I fedeli hanno un ruolo fondamentale nello spingere il mondo alla sostenibilità

La sessione pomeridiana del 13° Forum Internazionale dell’Informazione ambientale è stata dedicata alla riflessione sul rapporto tra religioni e conversione del modello produttivo. I fedeli hanno un compito fondamentale per spingere il mondo a impegnarsi in modo adeguato per raggiungere i risultati di sostenibilità promessi ma non ancora concretizzati

Una nuova etica dell’ambiente per sconfiggere l’antropocentrismo deviato e offrire un’ulteriore spinta alla lotta per il salvataggio del pianeta, stretto nella morsa del riscaldamento globale. A sottolineare l’importanza della fede come motore dello sviluppo sostenibile sono stati i relatori intervenuti nella sessione pomeridiana del 13° Forum Internazionale per l’Informazione ambientale, organizzato da Greenaccord in collaborazione con il ministero dell’Ambiente e degli Esteri a Frosinone.

“La fede religiosa può e deve essere il motore dello sviluppo sostenibile”, ha detto Martin Palmer, direttore generale Arc, Alliance of Religions and Conservation di Londra. Le religioni detengono “il 20% dei terreni agricoli e oltre il 15% del Pianeta è considerato sacro”, ha ricordato Palmer. Numeri imponenti che il movimento ambientalista “ha gravemente ignorato e ridicolizzato”, privilegiando nell’analisi “il presupposto miope del capitalismo”. Il direttore di Arc ha sottolineato l’importanza, quando si parla di ambiente, “di partire dalla ricerca e dalla valorizzazione della diversità, per superare l’idea che esista una soluzione univoca, un unico modello che ci aiuterà a trovare risposte ai cambiamenti climatici”.

Anche il concetto di “cambiamento” va ribaltato secondo Palmer, privilegiando invece “il recupero di tradizioni e comportamenti religiosi che possono portare grandi risultati anche se ci vuole molto tempo”. Ma il limite più grande degli ambientalisti è per il teologo l’incapacità di raccontare una storia in cui “chi ascolta può trasformarsi in uno strumento di cambiamento”. Il vero problema quindi “non è il cambiamento climatico ma è il comportamento umano, che ha perso il linguaggio positivo. Basta leggere gli obiettivi di COP21: ciò che manca di più è proprio la componente emotiva”, ha concluso Palmer.

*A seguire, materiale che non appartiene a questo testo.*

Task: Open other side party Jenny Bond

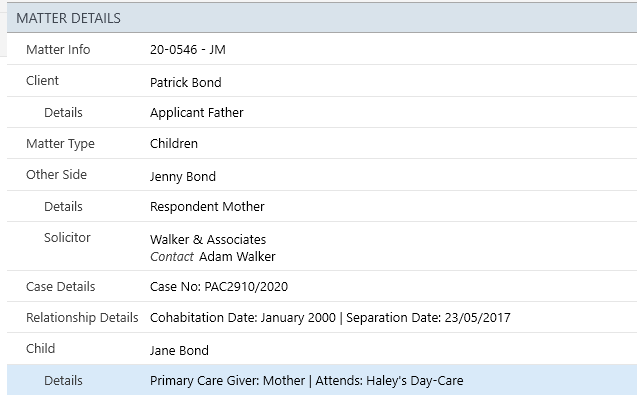Action: [183, 177]
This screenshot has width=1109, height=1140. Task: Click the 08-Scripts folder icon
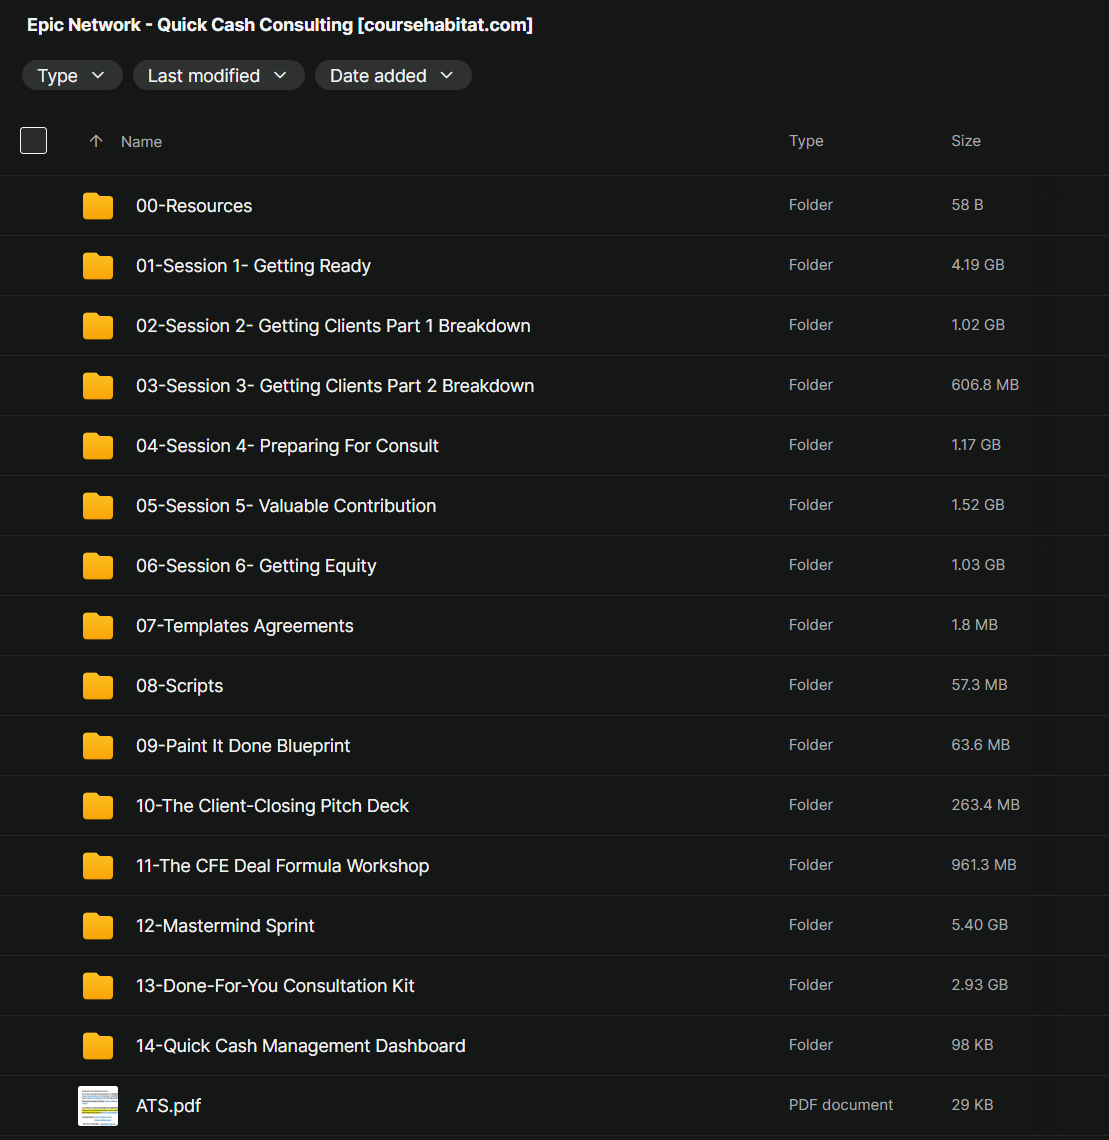coord(98,686)
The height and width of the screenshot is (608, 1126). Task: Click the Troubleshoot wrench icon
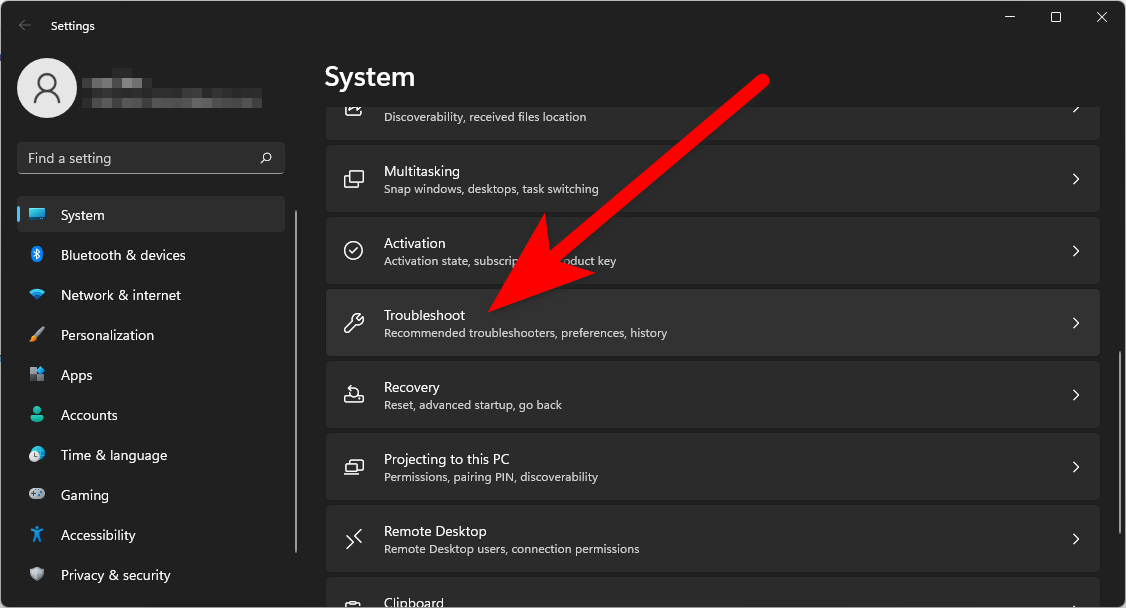pyautogui.click(x=354, y=323)
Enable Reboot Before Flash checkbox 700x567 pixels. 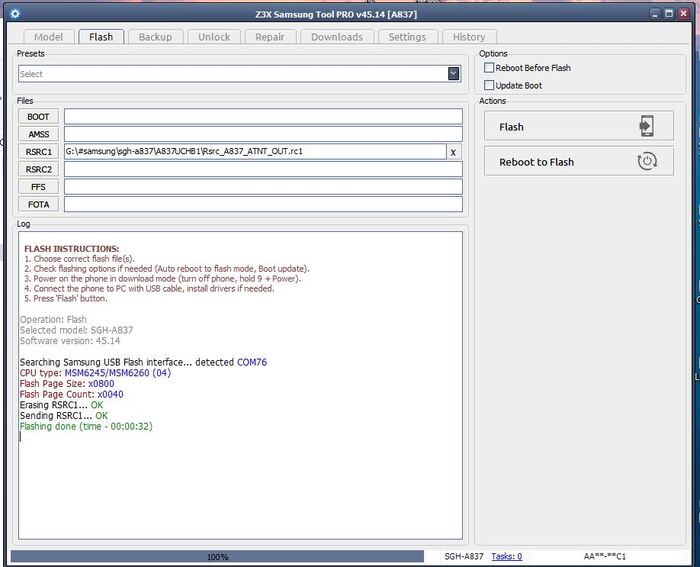tap(489, 68)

Per il vescovo di Frosinone, Ambrogio Spreafico, “è finito il tempo degli allarmismi e delle chiacchiere, ora serve maturare una nuova consapevolezza della situazione drammatica del pianeta”. Giustizia, ambiente e pace, ha aggiunto Mons. Spreafico, “sono sempre legati indissolubilmente, come ricorda spesso papa Francesco: grido degli uomini e della nostra madre Terra”.

Il dialogo tra etica laica e religiosa è stato al centro anche dell’intervento di Carlo Ubertini, assessore all’Ambiente del comune di Rieti che ha lanciato il progetto di “un centro di etica ambientale tra Comune e Diocesi per creare cultura che rompa barriere e che si indirizzi sulla costituzione di nuovi stili di vita e nuovi modelli di sviluppo. Con la Laudato Si di papa Francesco, la religione cattolica si apre alla scienza con due novità: da una parte l’attribuzione di valore intrinseco alla natura, alle specie e agli ecosistemi, dall’altra il ridimensionamento del ruolo dell’uomo in rapporto ad un antropocentrismo deviato”, ha detto Ubertini, secondo cui l’unica strada da percorrere è quella di “unire l’etica laica e quella religiosa spingendo l’uomo ad abbandonare questo delirio di autosufficienza”.

Critiche agli sforzi legati al tema della sostenibilità realizzati finora sono arrivati da Michael Renner, Senior Researcher al Worldwatch Institute, che nella sua relazione ha evidenziato come “molti indicatori di inquinamento e consumo di risorse continuano a crescere in modo preoccupante nonostante gli ultimi anni di crisi economica. Qualche esempio: l’impatto della pesca ha raggiunto livelli insostenibili tanto che appena il 10% delle zone ittiche ha pesce sufficiente; la concentrazione di rifiuti plastici in mare sta aumentando tanto che entro il 2050 ci sarà più plastica che pesci in acqua; il livello di estrazione di minerali non si è mai arrestata e così pure la produzione energetica. Questi – ha aggiunto Renner – sono tutti fenomeni che provocano una destabilizzazione del clima e mostrano come nessun traguardo ambizioso sia stato ancora raggiunto. Le politiche attuali stanno solo facendo diminuire la crescita delle emissioni nocive ma non stiamo invertendo la rotta”.